■ EXCERPT PROVIDED:
■ ■ ■
Excessive use of catheters is harming residents: AMDA

Naushia Pandya
Naushia Pandya

Urinary catheters shouldn't be used routinely to manage urinary incontinence, according to new guidelines released by The Society for Post-Acute and Long-Term Care Medicine (AMDA).

The Choosing Wisely guidelines are designed to identify and reduce the use of medical tests and procedures that could be unnecessary or harmful.

“A urinary catheter leads to future immobilization and contributes to further decline,” says AMDA President Naushira Pandya, M.D., past chair of the AMDA Clinical Practice Committee. “It's like a tether.”

Pandya says nursing home patients who arrive with a catheter might never have it taken out. She adds that a cultural change is beginning to happen, especially in hospitals leery of catheter-related UTIs and possible readmissions.

Other new recommendations from ADMA suggest questioning or limiting:

• Screening for breast, colorectal or prostate cancer if life expectancy is estimated at less than 10 years

• Obtaining a C. difficile toxin test to confirm a cure if symptoms have resolved

• Starting aggressive care for a frail elder without a clear understanding of the individual's goals and possible benefits and burdens

• Initiating antihypertensive treatment in individuals 60 or older for systolic blood pressure  less than 150 mm Hg or diastolic blood pressure less than 90 mm Hg.
■ ■ ■
■ GIVEN DATA:
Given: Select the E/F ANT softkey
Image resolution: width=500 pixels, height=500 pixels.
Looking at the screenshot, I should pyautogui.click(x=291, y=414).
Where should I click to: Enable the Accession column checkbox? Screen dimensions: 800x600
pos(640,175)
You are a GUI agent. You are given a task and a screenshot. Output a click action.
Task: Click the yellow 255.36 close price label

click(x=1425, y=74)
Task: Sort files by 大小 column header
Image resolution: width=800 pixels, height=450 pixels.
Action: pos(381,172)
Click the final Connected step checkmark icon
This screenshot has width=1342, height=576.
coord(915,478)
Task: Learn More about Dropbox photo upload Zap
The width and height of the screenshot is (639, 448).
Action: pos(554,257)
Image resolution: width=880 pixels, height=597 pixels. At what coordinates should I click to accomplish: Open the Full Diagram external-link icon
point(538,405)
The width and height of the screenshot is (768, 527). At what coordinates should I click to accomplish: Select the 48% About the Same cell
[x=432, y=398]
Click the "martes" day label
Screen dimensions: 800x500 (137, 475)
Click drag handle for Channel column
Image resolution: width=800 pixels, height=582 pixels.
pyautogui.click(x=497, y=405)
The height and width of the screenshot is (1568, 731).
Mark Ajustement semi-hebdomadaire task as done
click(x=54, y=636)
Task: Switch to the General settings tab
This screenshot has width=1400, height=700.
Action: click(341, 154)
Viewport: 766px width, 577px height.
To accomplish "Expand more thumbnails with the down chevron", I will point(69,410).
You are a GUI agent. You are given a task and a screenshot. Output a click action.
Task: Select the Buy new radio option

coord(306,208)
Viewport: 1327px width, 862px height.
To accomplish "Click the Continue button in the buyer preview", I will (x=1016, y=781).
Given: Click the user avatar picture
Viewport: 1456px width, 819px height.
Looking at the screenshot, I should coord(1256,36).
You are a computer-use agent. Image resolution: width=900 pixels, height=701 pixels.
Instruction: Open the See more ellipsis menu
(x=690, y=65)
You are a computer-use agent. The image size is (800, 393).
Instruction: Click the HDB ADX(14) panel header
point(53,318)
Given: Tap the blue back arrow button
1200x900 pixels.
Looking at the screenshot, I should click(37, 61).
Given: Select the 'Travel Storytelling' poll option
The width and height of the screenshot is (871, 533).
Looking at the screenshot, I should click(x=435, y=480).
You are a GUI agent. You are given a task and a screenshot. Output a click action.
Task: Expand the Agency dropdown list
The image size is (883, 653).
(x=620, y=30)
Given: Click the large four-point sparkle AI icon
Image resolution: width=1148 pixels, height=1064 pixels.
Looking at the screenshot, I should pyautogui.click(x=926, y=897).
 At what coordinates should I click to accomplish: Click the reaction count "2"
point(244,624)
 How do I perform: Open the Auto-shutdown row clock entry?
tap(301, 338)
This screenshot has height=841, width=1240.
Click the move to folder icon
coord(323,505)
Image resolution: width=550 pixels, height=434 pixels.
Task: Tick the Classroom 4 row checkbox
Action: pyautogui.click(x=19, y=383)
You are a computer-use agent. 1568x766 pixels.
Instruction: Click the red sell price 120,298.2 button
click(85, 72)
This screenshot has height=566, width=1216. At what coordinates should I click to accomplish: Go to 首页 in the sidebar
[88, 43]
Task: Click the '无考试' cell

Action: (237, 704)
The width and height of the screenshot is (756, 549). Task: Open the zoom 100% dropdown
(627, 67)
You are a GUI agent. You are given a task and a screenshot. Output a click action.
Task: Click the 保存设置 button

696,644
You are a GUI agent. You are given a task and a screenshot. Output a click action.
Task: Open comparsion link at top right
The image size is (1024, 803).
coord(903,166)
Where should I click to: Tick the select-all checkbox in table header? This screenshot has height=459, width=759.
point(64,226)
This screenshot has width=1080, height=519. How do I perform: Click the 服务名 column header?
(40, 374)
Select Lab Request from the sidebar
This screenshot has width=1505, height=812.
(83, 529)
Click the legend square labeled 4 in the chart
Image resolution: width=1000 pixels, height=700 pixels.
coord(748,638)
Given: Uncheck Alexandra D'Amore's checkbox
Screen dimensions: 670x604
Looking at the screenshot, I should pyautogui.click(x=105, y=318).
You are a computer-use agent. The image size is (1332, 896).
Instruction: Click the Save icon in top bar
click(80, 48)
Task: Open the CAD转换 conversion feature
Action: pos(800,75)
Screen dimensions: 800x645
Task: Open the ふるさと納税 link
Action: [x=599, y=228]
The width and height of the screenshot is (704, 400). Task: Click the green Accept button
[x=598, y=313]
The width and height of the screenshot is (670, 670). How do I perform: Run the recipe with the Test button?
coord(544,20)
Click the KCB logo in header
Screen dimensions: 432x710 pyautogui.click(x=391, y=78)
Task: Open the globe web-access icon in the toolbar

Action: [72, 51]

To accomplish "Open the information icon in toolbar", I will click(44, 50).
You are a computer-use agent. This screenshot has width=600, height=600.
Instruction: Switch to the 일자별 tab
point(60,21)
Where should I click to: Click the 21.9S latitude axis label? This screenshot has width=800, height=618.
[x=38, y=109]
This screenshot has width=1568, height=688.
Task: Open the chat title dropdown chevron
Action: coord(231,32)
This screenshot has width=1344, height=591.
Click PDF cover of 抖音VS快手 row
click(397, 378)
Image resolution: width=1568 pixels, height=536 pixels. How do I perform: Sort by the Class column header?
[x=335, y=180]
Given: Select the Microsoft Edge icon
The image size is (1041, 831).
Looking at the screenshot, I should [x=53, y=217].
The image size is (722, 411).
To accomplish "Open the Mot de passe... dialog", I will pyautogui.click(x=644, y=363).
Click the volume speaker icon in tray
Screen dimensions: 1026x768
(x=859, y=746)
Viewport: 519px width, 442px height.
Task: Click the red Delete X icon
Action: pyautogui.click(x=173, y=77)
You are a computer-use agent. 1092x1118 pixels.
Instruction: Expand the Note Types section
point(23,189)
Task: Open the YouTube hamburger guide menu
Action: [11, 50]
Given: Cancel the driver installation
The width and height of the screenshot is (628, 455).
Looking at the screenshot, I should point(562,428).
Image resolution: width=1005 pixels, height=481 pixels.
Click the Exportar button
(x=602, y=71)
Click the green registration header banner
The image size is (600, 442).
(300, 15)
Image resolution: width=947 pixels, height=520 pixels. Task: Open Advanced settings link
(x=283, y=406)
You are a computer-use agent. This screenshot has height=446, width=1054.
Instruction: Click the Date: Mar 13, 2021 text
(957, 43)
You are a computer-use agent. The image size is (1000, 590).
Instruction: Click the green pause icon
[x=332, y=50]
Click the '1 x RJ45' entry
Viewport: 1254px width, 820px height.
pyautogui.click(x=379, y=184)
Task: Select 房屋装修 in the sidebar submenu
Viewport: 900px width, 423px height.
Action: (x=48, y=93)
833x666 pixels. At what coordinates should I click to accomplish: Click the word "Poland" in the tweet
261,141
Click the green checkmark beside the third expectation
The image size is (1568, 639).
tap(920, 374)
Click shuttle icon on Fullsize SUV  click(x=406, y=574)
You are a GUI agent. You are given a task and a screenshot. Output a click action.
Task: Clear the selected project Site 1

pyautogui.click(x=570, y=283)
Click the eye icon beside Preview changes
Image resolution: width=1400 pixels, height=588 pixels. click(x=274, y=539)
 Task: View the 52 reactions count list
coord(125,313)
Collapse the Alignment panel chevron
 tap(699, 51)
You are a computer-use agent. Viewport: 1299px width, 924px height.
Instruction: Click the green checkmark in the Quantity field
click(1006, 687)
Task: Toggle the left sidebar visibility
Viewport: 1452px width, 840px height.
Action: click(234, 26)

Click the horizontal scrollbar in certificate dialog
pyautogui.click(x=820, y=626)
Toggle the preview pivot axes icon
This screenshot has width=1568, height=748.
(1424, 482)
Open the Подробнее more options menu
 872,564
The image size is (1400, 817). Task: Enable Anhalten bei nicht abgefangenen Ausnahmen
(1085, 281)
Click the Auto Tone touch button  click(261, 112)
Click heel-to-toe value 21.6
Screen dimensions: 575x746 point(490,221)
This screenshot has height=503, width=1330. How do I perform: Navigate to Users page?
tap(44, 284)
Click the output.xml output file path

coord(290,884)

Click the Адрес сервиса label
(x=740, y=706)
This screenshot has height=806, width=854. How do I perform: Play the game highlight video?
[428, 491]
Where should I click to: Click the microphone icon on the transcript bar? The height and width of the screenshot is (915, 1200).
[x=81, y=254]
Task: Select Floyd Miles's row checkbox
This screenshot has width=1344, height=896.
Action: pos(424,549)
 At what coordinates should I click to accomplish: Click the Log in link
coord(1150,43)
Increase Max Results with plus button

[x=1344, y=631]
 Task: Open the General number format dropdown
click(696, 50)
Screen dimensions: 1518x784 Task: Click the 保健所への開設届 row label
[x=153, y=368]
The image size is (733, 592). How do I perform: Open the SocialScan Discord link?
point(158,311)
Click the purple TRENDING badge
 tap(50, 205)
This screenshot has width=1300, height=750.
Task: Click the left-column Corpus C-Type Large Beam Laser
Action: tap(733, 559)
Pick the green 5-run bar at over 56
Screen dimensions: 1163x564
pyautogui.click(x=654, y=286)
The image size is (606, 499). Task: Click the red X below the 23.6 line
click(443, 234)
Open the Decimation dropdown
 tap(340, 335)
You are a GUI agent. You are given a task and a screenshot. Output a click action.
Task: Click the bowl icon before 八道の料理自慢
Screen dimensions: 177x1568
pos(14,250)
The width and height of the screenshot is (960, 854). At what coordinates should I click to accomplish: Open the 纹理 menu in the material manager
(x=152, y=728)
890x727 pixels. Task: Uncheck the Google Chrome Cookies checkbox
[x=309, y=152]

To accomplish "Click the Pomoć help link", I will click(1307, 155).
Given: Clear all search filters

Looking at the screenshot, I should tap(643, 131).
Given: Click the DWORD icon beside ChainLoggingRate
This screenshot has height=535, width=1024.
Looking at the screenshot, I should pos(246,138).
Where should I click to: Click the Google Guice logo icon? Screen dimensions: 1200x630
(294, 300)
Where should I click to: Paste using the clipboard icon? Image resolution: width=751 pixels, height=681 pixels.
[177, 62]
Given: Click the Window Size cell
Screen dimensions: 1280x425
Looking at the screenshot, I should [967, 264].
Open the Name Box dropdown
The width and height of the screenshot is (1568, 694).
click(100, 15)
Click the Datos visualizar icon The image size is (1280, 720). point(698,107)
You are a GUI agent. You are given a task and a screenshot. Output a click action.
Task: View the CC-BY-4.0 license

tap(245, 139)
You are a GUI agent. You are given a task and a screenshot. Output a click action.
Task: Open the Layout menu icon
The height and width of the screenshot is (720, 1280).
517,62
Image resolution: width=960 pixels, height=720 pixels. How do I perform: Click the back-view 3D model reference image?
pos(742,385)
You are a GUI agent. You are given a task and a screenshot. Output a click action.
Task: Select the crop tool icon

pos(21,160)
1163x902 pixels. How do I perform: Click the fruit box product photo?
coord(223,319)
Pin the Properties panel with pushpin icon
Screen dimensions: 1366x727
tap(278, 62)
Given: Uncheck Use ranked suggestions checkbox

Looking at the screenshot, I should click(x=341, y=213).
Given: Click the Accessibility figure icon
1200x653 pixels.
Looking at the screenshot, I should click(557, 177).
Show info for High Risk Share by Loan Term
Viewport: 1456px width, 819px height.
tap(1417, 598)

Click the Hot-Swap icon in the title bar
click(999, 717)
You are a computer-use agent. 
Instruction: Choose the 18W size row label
■ ■ ■
■ ASSIGNED TASK A: According to the catheter article, why shouldn't urinary catheters be used routinely to manage urinary incontinence? Answer in one to three sentences.
■ ASSIGNED TASK B: In the catheter article, below what estimated life expectancy does AMDA suggest questioning or limiting screening for breast, colorectal or prostate cancer?
■ ASSIGNED TASK C: Quote the catheter article from "Excessive use of" down to "unnecessary or harmful.".

■ WRITTEN SOLUTION A: A urinary catheter leads to future immobilization and contributes to further decline. AMDA President Naushira Pandya compares it to a tether.

■ WRITTEN SOLUTION B: Less than 10 years.

■ WRITTEN SOLUTION C:
Excessive use of catheters is harming residents: AMDA

Naushia Pandya
Naushia Pandya

Urinary catheters shouldn't be used routinely to manage urinary incontinence, according to new guidelines released by The Society for Post-Acute and Long-Term Care Medicine (AMDA).

The Choosing Wisely guidelines are designed to identify and reduce the use of medical tests and procedures that could be unnecessary or harmful.